Cientistas identificaram extensos depósitos de argila na região de Oxia Planum, área escolhida pela Agência Espacial Europeia (ESA) para o pouso do rover Rosalind Franklin, da missão ExoMars. A presença desses minerais reforça o interesse pela região como alvo para procurar sinais de vida antiga em Marte.

O que foi encontrado e como

Pesquisadores que analisaram dados orbitais concluíram que as camadas de argila em Oxia Planum não são isoladas: estendem-se por cerca de 300 quilômetros e alcançam uma região conhecida como Mawrth Vallis. Para mapear esses depósitos, foram usados dados coletados por sondas em órbita, entre eles o instrumento OMEGA a bordo da Mars Express (ESA) e observações do Mars Reconnaissance Orbiter (NASA).

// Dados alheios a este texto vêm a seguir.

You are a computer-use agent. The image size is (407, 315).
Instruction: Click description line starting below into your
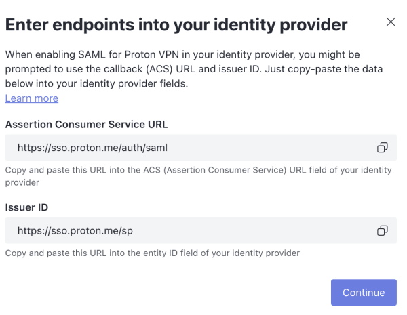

Por que a descoberta é relevante

Segundo os autores do estudo, publicado na plataforma Science Direct, as argilas têm potencial para preservar evidências de ambientes aquáticos antigos. As análises mostraram camadas minerais em ambas as regiões e indícios de variação na composição química da água ao longo do tempo, o que sustenta a hipótese de que a água foi abundante na superfície marciana em eras passadas.

Missão ExoMars e objetivos do rover

A ESA planeja lançar o rover Rosalind Franklin em 2028, com pouso previsto em Oxia Planum. O veículo terá como missão investigar in loco a geologia local e verificar se as argilas retiveram sinais de vida antiga. A bordo, o rover contará com uma broca projetada para perfurar o subsolo marciano e coletar amostras protegidas da radiação e das condições superficiais, aumentando as chances de encontrar possíveis bioassinaturas preservadas por bilhões de anos.

Contexto geológico e implicações

Os pesquisadores lembram que Marte passou por mudanças dramáticas: a água superficial teria desaparecido há cerca de 3 bilhões de anos, e, antes disso, o planeta provavelmente teve uma atmosfera mais espessa, com rios e lagos. Alguns cientistas sugerem que a área pode ter sido afetada por um corpo d’água de grandes dimensões ou por inundações massivas há aproximadamente 4 bilhões de anos. Para Inés Torres Auré, da Universidade de Lyon, a exploração de Oxia Planum permitirá entender melhor os processos em larga escala que formaram essas argilas.

Depósitos de argila em Oxia Planum apontam para locais promissores na busca por vida em Marte

Imagem: Divulgação

Jorge Vago, cientista do projeto ExoMars, afirmou que a vasta extensão dos depósitos indica um fenômeno regional ou global, e não apenas local, o que torna a investigação relevante para compreender a geologia e o clima primitivo de Marte. A missão trabalhará em conjunto com o Trace Gas Orbiter, já em órbita marciana, para ampliar as chances de identificar sinais de vida antiga.

A descoberta reforça o interesse por regiões que apresentam evidências de antigos ambientes aquáticos como os alvos mais promissores para futuras buscas por vestígios de vida no Planeta Vermelho.